Le Professeur Eliane Gluckman est une pionnière dans le prélèvement de sang de cordon ombilical et des cellules souches. En 1988, elle réalisait la première greffe de sang de cordon sur un enfant atteint d’une maladie sanguine. Elle revient sur l’actualité et l’avenir de ses travaux pour Monaco Hebdo.

Propos recueillis par Romain Chardan.

Monaco Hebdo : Où en sont les travaux sur le sang de cordon depuis votre première greffe en 1988 ?

Eliane Gluckman : En vingt ans, l’évolution a été assez rapide je dirais. Depuis la première greffe, 50 000 autres ont eu lieu dans le monde. Les banques de stockage se sont multipliées, ce qui a facilité l’utilisation des cellules souches. Cette solution thérapeutique tend à remplacer la greffe de moelle osseuse. Il nous reste cependant des progrès à faire.

M.H. : Quels sont ces progrès ?

E.G. : Ils se situent dans la médecine réparatrice et régénératrice. Pour la médecine réparatrice, nous pourrons fabriquer un bout d’os, un nouveau muscle à partir d’une cellule souche. Pour ce qui est de la régénératrice, les cellules issues du sang de cordon pourraient avoir des vertus cicatrisantes. Par exemple, l’utilisation de ces cellules permettrait de réparer des dommages au niveau du cerveau, ou sur des vaisseaux du cœur. Nous avançons lentement sur ces sujets du fait des difficultés de financement des banques de sang de cordon.

M.H. : Il se dit beaucoup de choses sur ces banques, comment fonctionnent-elles ?

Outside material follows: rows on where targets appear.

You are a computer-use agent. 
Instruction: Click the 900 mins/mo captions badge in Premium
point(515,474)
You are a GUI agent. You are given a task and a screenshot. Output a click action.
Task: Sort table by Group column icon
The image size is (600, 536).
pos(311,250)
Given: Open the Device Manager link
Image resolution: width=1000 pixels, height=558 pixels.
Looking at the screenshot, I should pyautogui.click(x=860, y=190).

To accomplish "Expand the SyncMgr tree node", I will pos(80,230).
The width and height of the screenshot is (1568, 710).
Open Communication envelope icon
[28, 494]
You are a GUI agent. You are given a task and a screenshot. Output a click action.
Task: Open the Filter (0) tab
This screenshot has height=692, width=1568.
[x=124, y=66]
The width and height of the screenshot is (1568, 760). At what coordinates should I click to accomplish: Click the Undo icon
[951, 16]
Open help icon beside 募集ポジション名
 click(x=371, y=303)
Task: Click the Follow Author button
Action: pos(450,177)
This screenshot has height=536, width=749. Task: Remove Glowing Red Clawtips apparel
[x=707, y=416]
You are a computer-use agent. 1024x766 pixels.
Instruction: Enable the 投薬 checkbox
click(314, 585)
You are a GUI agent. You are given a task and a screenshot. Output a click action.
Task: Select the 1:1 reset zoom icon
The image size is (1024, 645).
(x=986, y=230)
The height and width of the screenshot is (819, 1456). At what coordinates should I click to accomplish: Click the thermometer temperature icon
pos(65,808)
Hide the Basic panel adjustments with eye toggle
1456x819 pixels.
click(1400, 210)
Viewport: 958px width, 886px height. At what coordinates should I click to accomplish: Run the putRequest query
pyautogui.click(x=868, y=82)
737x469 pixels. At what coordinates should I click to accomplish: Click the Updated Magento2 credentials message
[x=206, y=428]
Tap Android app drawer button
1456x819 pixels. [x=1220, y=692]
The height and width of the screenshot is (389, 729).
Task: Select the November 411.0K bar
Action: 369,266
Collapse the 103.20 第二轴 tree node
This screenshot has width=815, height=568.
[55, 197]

E.G. : Les banques de sang de cordon travaillent en partenariat avec des maternités. Ces établissements sont destinés à un don anonyme et gratuit, dans le but de greffer un patient atteint d’une maladie hématologique. Les prélèvements doivent répondre à des critères de qualité et de quantité. Une fois le sang prélevé, nous avons 24 à 48h pour le transporter en banque. Malheureusement, nous ne gardons que 10% de ces prises de sang. Le reste est détruit ou envoyé à la recherche.

M.H. : Qu’en est-il des banques dites privées ?

E.G. : Elles sont interdites en France, car elles n’ont pas une indication thérapeutique reconnue. Ces banques sont un sujet à controverse. Nous ne connaissons pas leurs critères de qualité. On ne sait donc pas ce qu’ils stockent ni ce qu’ils vendent.

M.H. : Combien de temps les prélèvements se conservent-ils ?

E.G. : Indéfiniment. Actuellement, nous avons testé un échantillon de trente ans qui était en parfait état. Il n’avait rien perdu au cours de ses années de congélation. Il faut savoir que pour conserver une cellule, nous la miniaturisons, puis elle est congelée et maintenue sous azote liquide à -180 degrés.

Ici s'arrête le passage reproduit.